L’article recommande de combiner des questions à échelle de Likert et des questions ouvertes. Les échelles à 5 points facilitent la comparaison des tendances dans le temps, entre cours, années d’étude ou départements. Les questions ouvertes apportent le contexte nécessaire pour comprendre pourquoi les étudiants se sentent soutenus, déconnectés ou ignorés.
- Quelle longueur et quel moment d’envoi sont recommandés pour obtenir de meilleures réponses ?
L’article conseille de viser 5 à 10 questions ou moins de 3 minutes afin de limiter l’abandon et d’améliorer le taux de réponse. Il recommande aussi une conception adaptée au mobile, avec une question par écran et des interactions simples. Côté timing, les enquêtes sont plus utiles après des expériences clés, à mi-semestre ou près de la fin d’un module, quand les souvenirs sont encore frais.
- Comment rédiger des questions d’enquête claires et impartiales ?
Il faut éviter les formulations orientées, le jargon du campus et les questions doubles qui mélangent plusieurs idées. L’article recommande d’utiliser un langage simple, précis, neutre et inclusif, avec une seule idée par question. Par exemple, il vaut mieux demander dans quelle mesure l’équipe de conseil a aidé l’étudiant, plutôt que qualifier cette équipe d’"excellente" dans la question.
- Que faire après la collecte des réponses pour transformer les retours en actions concrètes ?
L’article propose d’analyser les résultats par thème, de comparer les sous-groupes et d’identifier les points de contact où l’expérience se dégrade. Ensuite, les établissements doivent attribuer chaque action à un responsable, fixer des échéances et suivre publiquement les progrès. La boucle se ferme vraiment quand les étudiants voient ce qui change, ce qui ne changera pas, et pourquoi.
- Quel rôle des outils comme Tapsy peuvent-ils jouer dans cette démarche ?

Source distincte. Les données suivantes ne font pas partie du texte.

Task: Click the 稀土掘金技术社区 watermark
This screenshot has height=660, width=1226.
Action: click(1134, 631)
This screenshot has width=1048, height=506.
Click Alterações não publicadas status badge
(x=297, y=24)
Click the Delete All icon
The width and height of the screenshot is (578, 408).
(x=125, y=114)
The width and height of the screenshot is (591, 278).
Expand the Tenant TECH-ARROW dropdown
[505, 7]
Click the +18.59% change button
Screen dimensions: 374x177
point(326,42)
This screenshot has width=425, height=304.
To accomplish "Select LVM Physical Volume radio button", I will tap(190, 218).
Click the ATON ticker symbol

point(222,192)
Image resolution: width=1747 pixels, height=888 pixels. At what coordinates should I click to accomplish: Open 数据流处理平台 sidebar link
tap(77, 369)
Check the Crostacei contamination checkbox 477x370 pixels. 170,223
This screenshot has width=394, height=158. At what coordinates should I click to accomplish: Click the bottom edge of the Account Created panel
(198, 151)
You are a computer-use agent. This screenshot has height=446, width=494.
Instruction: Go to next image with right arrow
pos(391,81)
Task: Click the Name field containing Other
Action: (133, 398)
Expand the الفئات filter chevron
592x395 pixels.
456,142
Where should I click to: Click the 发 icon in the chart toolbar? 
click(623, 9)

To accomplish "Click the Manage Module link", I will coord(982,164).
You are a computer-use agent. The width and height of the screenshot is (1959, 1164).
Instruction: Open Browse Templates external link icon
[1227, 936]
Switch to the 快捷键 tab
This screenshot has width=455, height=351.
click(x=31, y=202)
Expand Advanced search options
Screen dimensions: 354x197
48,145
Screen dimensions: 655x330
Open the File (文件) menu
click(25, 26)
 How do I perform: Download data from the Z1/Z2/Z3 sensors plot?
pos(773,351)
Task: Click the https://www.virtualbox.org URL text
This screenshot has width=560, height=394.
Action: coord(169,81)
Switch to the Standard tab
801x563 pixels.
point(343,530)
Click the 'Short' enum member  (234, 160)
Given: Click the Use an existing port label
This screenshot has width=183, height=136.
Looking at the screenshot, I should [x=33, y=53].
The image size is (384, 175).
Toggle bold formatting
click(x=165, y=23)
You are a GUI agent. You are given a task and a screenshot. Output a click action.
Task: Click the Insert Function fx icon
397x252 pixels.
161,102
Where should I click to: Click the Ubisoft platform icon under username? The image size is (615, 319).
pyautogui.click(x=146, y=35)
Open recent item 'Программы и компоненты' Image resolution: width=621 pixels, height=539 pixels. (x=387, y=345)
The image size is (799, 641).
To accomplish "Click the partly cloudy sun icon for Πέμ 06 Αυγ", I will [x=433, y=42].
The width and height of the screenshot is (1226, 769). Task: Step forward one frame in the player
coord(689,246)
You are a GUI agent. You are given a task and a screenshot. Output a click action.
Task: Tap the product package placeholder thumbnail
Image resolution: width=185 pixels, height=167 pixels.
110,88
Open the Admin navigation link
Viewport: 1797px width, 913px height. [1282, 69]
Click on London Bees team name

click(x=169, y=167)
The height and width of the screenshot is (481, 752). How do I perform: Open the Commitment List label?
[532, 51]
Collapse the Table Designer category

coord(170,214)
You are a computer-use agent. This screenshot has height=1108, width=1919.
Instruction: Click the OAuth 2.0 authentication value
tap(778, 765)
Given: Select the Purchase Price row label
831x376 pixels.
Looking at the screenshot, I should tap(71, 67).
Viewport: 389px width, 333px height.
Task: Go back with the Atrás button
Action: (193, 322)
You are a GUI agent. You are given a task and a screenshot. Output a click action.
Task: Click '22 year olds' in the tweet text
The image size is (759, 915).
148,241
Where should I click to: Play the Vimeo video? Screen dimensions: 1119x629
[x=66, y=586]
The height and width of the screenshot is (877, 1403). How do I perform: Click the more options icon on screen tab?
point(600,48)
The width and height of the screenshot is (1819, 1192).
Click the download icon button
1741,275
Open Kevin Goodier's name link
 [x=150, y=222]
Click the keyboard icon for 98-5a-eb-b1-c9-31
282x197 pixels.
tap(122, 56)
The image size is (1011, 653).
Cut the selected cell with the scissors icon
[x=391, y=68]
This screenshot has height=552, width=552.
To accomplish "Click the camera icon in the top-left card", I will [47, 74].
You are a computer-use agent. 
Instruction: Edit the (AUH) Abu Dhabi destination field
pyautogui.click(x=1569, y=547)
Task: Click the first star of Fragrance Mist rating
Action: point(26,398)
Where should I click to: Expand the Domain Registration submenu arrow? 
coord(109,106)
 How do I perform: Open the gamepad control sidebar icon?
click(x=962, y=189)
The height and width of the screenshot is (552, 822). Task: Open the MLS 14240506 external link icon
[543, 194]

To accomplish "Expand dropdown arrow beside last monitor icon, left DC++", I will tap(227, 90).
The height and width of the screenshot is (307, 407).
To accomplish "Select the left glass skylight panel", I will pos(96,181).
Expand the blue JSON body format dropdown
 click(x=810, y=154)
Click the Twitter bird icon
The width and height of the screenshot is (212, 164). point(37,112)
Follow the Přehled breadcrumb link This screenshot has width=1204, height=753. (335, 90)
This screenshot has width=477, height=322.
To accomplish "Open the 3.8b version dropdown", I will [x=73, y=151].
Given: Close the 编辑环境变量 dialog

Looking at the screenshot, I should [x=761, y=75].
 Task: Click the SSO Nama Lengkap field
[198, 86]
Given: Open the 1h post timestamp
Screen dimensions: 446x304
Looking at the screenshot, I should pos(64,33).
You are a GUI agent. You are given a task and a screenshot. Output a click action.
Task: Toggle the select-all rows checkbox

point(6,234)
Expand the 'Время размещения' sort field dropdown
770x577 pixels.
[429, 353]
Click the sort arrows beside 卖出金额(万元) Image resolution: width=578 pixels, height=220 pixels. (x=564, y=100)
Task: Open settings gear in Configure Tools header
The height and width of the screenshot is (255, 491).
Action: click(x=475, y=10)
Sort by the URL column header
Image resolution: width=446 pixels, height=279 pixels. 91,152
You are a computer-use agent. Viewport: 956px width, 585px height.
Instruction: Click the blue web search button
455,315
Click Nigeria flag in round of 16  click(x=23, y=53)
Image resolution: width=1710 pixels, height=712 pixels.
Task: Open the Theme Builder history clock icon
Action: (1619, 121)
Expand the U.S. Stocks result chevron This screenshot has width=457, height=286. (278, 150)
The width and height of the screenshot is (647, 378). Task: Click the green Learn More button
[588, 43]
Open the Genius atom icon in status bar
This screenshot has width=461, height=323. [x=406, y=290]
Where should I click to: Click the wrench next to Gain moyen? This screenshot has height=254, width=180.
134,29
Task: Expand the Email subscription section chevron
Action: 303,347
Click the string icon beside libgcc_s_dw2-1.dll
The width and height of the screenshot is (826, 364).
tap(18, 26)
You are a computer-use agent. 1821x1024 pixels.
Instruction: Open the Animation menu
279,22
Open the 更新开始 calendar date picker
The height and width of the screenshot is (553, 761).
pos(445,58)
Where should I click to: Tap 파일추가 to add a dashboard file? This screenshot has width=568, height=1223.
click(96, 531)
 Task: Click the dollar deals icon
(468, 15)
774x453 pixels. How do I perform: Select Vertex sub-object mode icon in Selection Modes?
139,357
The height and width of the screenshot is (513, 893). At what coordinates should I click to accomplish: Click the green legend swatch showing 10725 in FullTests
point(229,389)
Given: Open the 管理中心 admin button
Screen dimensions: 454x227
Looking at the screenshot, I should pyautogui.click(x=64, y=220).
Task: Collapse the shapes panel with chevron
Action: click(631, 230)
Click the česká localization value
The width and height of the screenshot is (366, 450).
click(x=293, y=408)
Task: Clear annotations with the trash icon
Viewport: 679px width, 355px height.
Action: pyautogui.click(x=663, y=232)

Selon l’article, des outils comme Tapsy peuvent aider à recueillir des retours en temps réel ou au plus près des moments qui comptent sur le campus. Ils peuvent aussi soutenir des points de contact courts, des retours basés sur le lieu et un suivi plus rapide après l’enquête. L’article les présente comme un appui pour capter des informations contextuelles, pas comme un remplacement de la conception rigoureuse de l’enquête.